** Opening Dataset records block **
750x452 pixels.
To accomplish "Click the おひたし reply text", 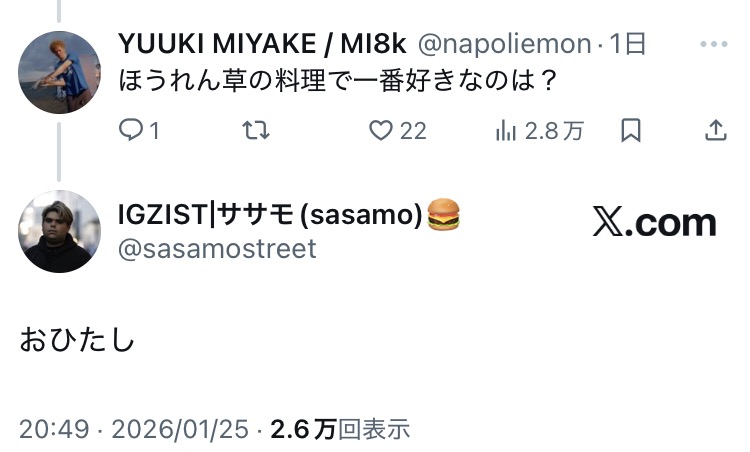I will click(x=77, y=341).
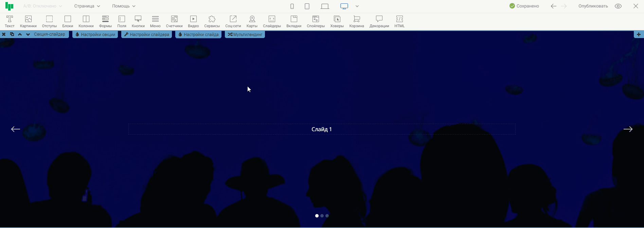Expand device list chevron next to desktop

[357, 6]
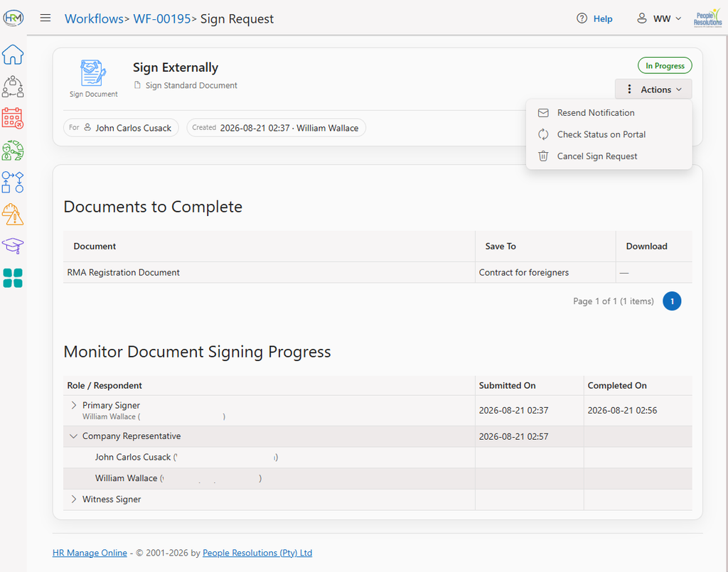Open the WW user account dropdown
728x572 pixels.
pyautogui.click(x=659, y=18)
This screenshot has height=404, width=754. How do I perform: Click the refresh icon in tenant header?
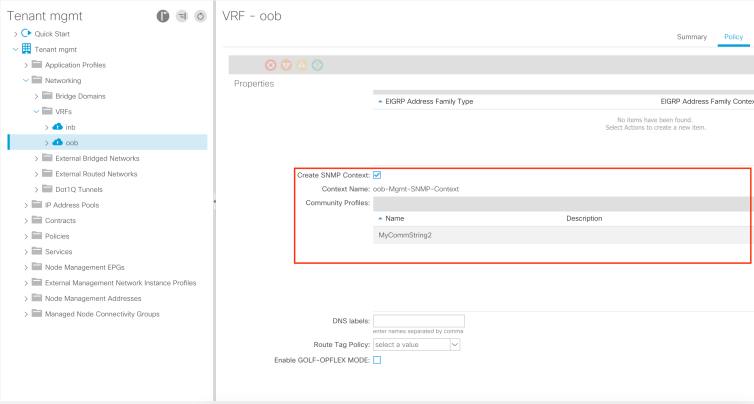200,16
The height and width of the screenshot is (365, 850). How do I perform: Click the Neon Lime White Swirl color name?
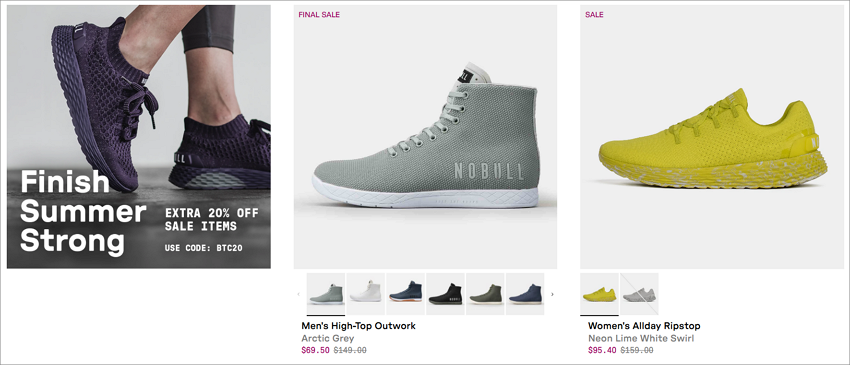click(641, 338)
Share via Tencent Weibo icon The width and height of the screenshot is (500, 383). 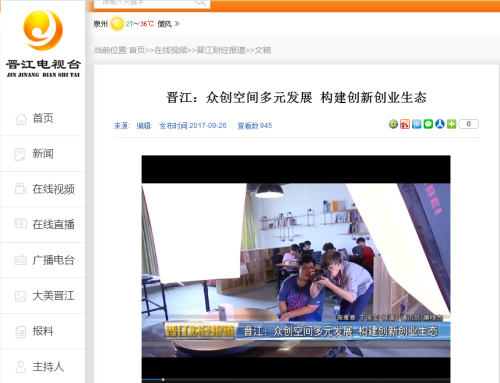tap(417, 124)
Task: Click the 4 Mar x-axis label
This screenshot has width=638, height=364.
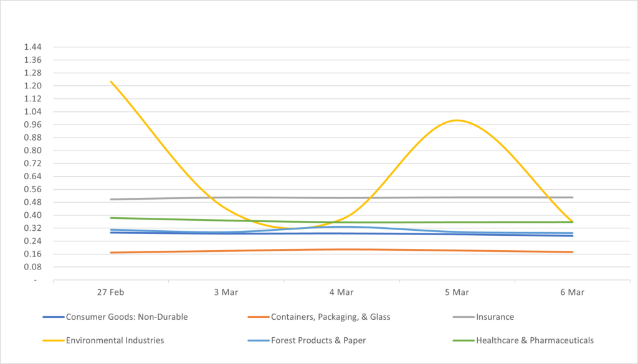Action: click(x=341, y=292)
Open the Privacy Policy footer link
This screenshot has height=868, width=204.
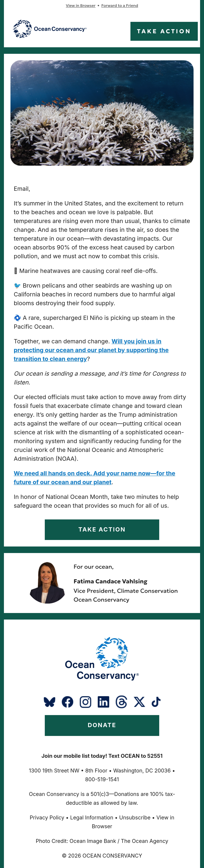coord(47,817)
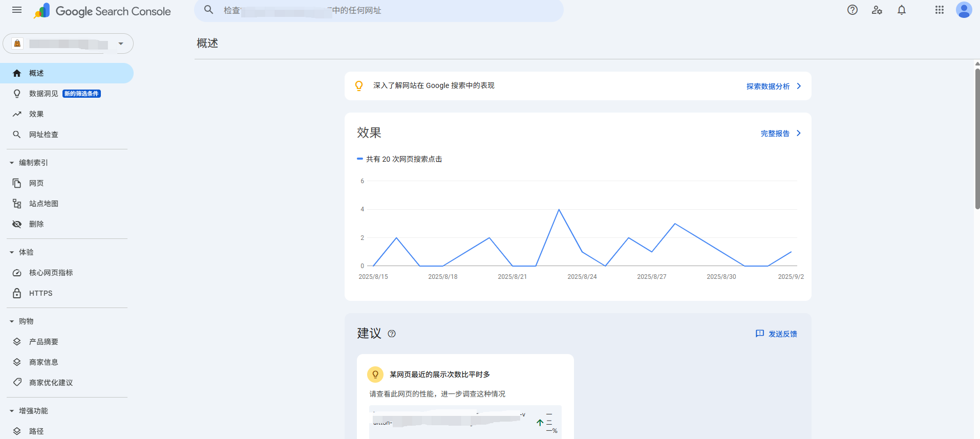The image size is (980, 439).
Task: Collapse the 编制索引 section
Action: click(x=12, y=163)
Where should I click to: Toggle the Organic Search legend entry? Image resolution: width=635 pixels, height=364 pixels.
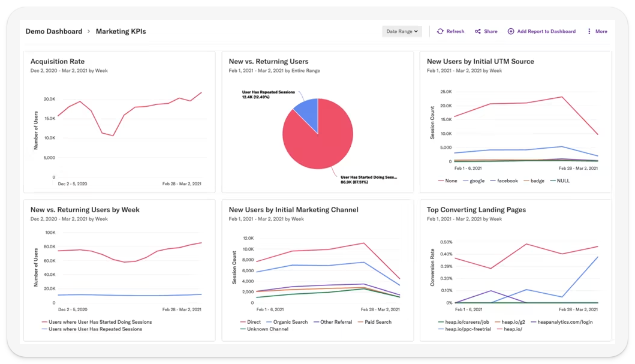click(x=290, y=322)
** Closing Dataset records block **
Retype, please, exactly the lines that begin with the one containing "Task: Click the 4 Mar x-axis label" and end at the last line of the entries above, both included, leaving out pictures.

Task: Click the 4 Mar x-axis label
This screenshot has width=638, height=364.
Action: click(x=341, y=292)
Open the Privacy Policy footer link
This screenshot has height=868, width=204.
coord(47,817)
The image size is (980, 439).
Task: Collapse the 编制索引 section
Action: click(x=12, y=163)
Where should I click to: Toggle the Organic Search legend entry? Image resolution: width=635 pixels, height=364 pixels.
click(x=290, y=322)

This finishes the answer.